The services that enabled GLCI are located in the “cloud” and became a catalyst for other NGOs and Government sponsored organizations to implement solutions showcased at this week’s NetHope Summit. The current efforts are also proving to be sustainable as many of the solutions are paying for themselves through improved efficiency as well as greatly reduced time, effort and cost of roll out. The showcase is proving that a Humanitarian and Development Services Cloud model is a viable way to solve hard problems — not just in agriculture but also in healthcare, child welfare, natural resource management and other areas of need.

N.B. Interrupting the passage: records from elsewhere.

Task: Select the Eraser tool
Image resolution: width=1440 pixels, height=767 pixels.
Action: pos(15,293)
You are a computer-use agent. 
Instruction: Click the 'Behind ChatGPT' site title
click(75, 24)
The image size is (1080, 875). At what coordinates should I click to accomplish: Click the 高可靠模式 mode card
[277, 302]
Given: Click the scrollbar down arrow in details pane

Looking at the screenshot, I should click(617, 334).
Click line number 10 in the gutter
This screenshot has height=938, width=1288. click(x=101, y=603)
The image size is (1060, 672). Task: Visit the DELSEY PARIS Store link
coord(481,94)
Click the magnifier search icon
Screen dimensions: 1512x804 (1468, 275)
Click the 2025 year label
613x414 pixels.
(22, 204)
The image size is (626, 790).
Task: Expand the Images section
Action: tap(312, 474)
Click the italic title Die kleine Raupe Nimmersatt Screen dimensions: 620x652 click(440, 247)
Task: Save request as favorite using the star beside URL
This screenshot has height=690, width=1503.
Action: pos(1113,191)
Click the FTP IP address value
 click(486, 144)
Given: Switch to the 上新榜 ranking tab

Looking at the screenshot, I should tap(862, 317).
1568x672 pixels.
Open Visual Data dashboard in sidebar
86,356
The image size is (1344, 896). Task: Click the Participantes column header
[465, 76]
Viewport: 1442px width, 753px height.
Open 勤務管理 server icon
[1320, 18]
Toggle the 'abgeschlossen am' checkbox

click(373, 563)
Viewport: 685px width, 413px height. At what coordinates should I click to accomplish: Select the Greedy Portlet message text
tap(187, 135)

Other showcase solutions included the Tanzania Beyond Tomorrow effort where NetHope partners are teaming with the Tanzanian government to architect eLearning for the nation’s secondary students; the eHealth Educator, a PEPFAR sponsored pilot in Lesotho using netbooks to train military personnel and to collect health records (22,000 to date); and a demonstration of how multiple cloud solutions can be extend to integrate humanitarian data with GIS maps, developed by ESRI, for mobile field workers.
Intel has been a strong supporter of the Humanitarian Services Cloud effort in several ways. Besides architectural leadership, our corporate affairs group has provided funding to NetHope and some of their member organizations. Our Emerging Market Platforms Group has created a loaner program for ruggedized classmate PCs so NetHope members can do rapid piloting and prototyping.
I want to stress the importance of collaboration in these efforts. It couldn’t happen without the aligned efforts of NetHope NGOs, Development Agencies, and industry partners, like Accenture, Cisco, HP, Microsoft and many others. By adding our combined “Core Competencies” in technology, we’re proving that we can create innovative, partner-delivered cloud services that solve hard problems in a matter of days or months. Ordinarily, many of the showcased solutions would take multiple years to achieve a “one-off” victory. Now, instead of humanitarian agencies reinventing the wheel, we’re seeing the beginning of a new phase in philanthropy where solutions can be deployed rapidly and affordably. Replicating and sharing successes with other agencies and organizations is the recipe for sustainability and scale.
This is exciting to me both personally and as the chief strategist of Intel’s World Ahead organization. My personal philosophy is to participate versus donate. I’m proud Intel encourages that same perspective, saying let’s bring our core competency — the ability to design and architect creative technology solutions — to the world of humanitarian efforts.